## Supplied material

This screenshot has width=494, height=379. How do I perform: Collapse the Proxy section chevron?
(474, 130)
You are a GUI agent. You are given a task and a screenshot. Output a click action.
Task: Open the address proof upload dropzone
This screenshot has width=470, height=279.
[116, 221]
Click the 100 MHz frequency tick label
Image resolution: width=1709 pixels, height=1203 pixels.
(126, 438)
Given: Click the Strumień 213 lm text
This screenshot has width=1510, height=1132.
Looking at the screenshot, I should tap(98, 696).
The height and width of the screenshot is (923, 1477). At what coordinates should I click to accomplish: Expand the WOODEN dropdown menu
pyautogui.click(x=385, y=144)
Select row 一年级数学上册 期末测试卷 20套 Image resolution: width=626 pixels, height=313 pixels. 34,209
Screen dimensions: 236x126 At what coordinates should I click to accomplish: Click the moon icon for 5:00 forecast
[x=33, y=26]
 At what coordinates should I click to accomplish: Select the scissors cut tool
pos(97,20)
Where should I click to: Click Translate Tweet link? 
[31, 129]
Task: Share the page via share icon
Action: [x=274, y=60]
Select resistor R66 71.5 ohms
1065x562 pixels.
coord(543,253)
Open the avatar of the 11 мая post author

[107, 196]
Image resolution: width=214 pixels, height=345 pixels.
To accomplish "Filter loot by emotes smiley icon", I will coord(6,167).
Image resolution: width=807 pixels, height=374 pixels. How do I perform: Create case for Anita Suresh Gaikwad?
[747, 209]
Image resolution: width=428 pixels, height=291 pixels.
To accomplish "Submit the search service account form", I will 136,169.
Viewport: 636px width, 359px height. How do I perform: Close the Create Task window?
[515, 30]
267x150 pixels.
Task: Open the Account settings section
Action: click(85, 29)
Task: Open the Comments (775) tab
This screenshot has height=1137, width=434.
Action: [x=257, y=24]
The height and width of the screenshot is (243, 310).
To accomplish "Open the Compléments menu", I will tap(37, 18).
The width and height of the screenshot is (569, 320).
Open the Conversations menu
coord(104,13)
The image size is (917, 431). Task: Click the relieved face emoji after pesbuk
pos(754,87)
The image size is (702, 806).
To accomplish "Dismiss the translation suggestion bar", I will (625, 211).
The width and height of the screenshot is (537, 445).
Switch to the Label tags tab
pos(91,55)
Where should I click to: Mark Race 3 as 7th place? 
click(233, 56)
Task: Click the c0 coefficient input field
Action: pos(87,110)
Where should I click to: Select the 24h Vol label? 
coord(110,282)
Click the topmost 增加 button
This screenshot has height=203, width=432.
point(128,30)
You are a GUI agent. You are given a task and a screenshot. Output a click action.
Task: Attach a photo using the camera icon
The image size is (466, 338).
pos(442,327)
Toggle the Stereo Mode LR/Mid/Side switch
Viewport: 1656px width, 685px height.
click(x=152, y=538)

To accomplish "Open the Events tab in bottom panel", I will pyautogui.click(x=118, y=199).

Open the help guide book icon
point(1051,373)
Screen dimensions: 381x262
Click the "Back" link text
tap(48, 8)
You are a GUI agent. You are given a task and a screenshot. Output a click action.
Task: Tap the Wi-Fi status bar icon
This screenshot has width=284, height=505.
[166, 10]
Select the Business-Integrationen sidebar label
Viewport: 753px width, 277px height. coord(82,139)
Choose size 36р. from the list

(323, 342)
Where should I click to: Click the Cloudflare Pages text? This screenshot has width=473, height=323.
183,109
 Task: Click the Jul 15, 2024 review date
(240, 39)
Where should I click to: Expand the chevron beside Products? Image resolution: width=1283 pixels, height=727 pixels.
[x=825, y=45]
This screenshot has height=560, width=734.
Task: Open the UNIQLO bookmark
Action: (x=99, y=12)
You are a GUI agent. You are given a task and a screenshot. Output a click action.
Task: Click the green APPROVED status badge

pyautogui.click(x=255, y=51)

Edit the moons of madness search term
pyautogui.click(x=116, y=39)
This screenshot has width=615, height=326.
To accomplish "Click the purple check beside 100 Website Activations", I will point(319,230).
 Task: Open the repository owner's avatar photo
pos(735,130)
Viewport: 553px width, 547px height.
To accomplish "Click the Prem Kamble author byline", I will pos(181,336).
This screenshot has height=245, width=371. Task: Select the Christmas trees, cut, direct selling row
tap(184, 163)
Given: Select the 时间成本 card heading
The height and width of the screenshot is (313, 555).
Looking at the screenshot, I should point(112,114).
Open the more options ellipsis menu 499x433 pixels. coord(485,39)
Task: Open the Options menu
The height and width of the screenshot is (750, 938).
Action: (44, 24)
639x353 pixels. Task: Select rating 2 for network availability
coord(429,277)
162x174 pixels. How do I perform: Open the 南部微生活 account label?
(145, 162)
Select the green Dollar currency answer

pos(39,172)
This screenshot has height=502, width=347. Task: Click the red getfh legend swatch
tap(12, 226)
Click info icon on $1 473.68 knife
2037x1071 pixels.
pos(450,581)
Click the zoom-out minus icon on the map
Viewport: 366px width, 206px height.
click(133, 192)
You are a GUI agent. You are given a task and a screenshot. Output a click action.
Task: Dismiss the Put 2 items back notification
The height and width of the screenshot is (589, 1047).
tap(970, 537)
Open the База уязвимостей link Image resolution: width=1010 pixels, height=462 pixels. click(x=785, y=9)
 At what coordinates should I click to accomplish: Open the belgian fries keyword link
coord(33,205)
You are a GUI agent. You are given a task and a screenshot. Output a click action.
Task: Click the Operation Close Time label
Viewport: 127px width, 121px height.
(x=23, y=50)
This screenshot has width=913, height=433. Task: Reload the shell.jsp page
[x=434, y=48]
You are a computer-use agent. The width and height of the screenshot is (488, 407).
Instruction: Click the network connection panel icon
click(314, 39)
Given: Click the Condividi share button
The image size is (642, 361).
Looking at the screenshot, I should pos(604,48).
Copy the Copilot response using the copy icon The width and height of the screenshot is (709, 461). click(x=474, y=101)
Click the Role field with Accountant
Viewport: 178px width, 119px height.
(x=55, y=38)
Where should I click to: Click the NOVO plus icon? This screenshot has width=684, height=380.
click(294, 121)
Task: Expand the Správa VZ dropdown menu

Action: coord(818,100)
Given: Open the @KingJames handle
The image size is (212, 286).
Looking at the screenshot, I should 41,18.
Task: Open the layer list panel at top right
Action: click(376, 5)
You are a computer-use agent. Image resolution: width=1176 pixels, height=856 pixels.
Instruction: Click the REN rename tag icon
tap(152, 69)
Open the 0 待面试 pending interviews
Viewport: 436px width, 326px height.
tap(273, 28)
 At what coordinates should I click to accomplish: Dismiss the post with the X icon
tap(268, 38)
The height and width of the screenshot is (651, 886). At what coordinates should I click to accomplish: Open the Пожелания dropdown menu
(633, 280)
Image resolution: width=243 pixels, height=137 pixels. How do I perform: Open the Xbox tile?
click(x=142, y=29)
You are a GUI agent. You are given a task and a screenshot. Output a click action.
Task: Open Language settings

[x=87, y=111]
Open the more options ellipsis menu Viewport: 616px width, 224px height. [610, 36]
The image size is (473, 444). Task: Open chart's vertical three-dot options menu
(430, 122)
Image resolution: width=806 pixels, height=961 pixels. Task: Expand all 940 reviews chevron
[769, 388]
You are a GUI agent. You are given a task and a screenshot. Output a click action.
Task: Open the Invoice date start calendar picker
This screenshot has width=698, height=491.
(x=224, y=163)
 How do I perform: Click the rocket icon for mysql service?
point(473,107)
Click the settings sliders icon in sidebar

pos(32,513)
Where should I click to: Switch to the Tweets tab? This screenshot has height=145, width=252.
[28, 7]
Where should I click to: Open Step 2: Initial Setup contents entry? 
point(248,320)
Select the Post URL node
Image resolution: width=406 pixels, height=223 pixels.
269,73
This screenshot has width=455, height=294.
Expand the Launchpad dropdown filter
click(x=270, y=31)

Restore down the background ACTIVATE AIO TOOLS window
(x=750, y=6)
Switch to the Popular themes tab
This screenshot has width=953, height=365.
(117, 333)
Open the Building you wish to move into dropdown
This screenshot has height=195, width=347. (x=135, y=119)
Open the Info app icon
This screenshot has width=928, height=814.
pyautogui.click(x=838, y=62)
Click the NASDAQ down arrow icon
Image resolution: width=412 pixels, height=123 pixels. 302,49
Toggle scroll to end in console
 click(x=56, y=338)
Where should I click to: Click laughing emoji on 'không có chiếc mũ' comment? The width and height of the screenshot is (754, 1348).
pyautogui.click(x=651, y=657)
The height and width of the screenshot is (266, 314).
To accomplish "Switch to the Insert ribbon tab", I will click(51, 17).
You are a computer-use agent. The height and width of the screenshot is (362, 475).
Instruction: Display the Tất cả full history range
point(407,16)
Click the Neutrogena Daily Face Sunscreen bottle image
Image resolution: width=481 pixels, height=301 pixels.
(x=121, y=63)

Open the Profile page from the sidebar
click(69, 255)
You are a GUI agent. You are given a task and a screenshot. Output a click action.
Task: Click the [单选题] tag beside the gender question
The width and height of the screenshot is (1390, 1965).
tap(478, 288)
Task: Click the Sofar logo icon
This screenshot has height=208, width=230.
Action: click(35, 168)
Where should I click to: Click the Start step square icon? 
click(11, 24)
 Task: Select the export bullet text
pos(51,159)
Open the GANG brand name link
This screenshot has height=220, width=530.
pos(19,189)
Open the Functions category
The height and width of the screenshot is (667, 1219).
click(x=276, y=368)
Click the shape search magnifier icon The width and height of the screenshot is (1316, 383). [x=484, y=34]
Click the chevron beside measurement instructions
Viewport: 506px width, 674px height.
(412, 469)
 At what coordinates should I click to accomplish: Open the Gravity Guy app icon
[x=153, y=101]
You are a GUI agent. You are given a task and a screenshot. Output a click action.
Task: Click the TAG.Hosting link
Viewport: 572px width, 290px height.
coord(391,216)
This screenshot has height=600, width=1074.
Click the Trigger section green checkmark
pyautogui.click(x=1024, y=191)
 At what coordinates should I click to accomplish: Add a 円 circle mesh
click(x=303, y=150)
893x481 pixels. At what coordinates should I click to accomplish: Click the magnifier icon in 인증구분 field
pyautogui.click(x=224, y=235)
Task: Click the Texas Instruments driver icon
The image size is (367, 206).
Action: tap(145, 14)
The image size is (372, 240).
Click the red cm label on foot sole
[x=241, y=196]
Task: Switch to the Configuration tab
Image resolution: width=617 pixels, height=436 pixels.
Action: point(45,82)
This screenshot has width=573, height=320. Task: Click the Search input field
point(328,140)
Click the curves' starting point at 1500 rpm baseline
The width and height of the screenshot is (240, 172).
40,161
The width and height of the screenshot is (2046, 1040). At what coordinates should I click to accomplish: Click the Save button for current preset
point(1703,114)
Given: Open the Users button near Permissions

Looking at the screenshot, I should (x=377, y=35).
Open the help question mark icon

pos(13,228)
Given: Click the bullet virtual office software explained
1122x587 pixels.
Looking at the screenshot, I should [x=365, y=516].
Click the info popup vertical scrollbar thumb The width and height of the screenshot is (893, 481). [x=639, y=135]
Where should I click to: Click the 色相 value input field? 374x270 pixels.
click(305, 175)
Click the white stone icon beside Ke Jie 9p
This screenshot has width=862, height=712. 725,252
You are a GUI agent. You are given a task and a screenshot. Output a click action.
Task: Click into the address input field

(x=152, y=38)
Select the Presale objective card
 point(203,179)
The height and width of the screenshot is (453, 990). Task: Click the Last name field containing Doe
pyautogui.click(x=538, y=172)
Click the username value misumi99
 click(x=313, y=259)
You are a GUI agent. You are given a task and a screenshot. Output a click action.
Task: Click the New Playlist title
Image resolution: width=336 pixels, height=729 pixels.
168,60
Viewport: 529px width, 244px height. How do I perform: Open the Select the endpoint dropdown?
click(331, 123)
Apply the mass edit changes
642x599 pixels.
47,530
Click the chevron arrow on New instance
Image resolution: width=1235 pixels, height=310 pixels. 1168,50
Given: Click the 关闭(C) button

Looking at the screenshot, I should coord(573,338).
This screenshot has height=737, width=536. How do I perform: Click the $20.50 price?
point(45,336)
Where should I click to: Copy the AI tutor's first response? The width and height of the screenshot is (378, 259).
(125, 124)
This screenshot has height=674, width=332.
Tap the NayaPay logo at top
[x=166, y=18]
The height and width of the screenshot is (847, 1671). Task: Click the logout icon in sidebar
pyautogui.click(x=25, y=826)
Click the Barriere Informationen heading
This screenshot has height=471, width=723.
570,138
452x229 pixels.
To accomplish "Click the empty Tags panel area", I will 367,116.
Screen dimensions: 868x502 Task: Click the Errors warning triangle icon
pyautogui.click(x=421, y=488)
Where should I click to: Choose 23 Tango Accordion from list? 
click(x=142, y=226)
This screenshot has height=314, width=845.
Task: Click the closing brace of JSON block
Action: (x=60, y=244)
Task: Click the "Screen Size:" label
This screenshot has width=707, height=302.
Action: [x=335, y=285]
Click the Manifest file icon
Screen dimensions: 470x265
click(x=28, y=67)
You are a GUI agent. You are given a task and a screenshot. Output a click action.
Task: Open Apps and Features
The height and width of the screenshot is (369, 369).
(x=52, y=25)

## What the task requires
Would you copy every line of the entries in which "computer" appears?

## Written answer
You are a computer-use agent. The width and height of the screenshot is (488, 407).
You are a computer-use agent. Image resolution: width=1176 pixels, height=856 pixels.
You are a computer-use agent. The height and width of the screenshot is (362, 475).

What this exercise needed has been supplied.